Possible cause: java.nio.channels.ClosedChannelException
[2015-07-01 23:37:40,426] WARN Fetching topic metadata with correlation id 0 for topics [Set(test)] from broker [id:1,host:abc-0042.yy.xxx.com,port:9092] failed (kafka.client.ClientUtils$)
java.net.SocketTimeoutException
at sun.nio.ch.SocketAdaptor$SocketInputStream.read(SocketAdaptor.java:201)
at sun.nio.ch.ChannelInputStream.read(ChannelInputStream.java:86)
at java.nio.channels.Channels$ReadableByteChannelImpl.read(Channels.java:221)
at kafka.utils.Utils$.read(Utils.scala:380)
at kafka.network.BoundedByteBufferReceive.readFrom(BoundedByteBufferReceive.scala:54)
at kafka.network.Receive$class.readCompletely(Transmission.scala:56)
at kafka.network.BoundedByteBufferReceive.readCompletely(BoundedByteBufferReceive.scala:29)
at kafka.network.BlockingChannel.receive(BlockingChannel.scala:111)
at kafka.producer.SyncProducer.liftedTree1$1(SyncProducer.scala:75)
at kafka.producer.SyncProducer.kafka$producer$SyncProducer$$doSend(SyncProducer.scala:72)
at kafka.producer.SyncProducer.send(SyncProducer.scala:113)
at kafka.client.ClientUtils$.fetchTopicMetadata(ClientUtils.scala:58)
at kafka.client.ClientUtils$.fetchTopicMetadata(ClientUtils.scala:93)
at kafka.consumer.ConsumerFetcherManager$LeaderFinderThread.doWork(ConsumerFetcherManager.scala:66)
at kafka.utils.ShutdownableThread.run(ShutdownableThread.scala:60)
Any leads will be appreciated...
From your error Unable to fetch metadata it could mostly be because you could have set the bootstrap.servers in the producer to the broker that has died.
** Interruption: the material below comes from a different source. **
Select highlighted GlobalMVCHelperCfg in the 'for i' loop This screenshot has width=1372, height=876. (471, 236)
Ideally, you must have more than one broker in the bootstrap.servers list because if one of the broker fails (or is unreachable) then the other could give you the metadata.
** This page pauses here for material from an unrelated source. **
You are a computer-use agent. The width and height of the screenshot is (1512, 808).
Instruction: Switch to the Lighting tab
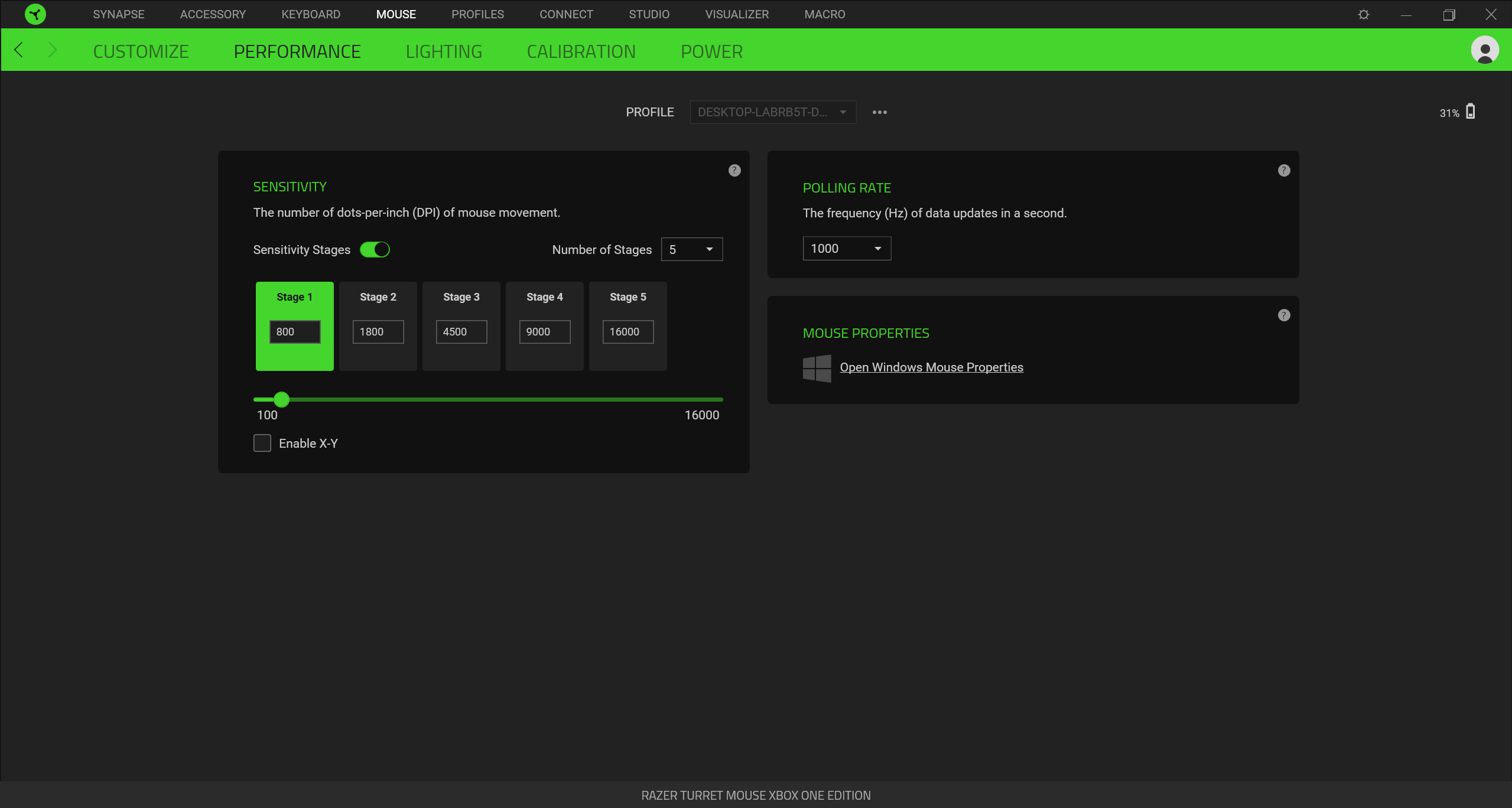444,51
FYI: Metadata is the information about a particular topic that tells how many number of partitions it has, their leader brokers, follower brokers etc.
So, when a key is produced to a partition, its corresponding leader broker will be the one to whom the messages will be sent to.
From your question, your ISR set has only one broker. You could try setting the bootstrap.server to this broker.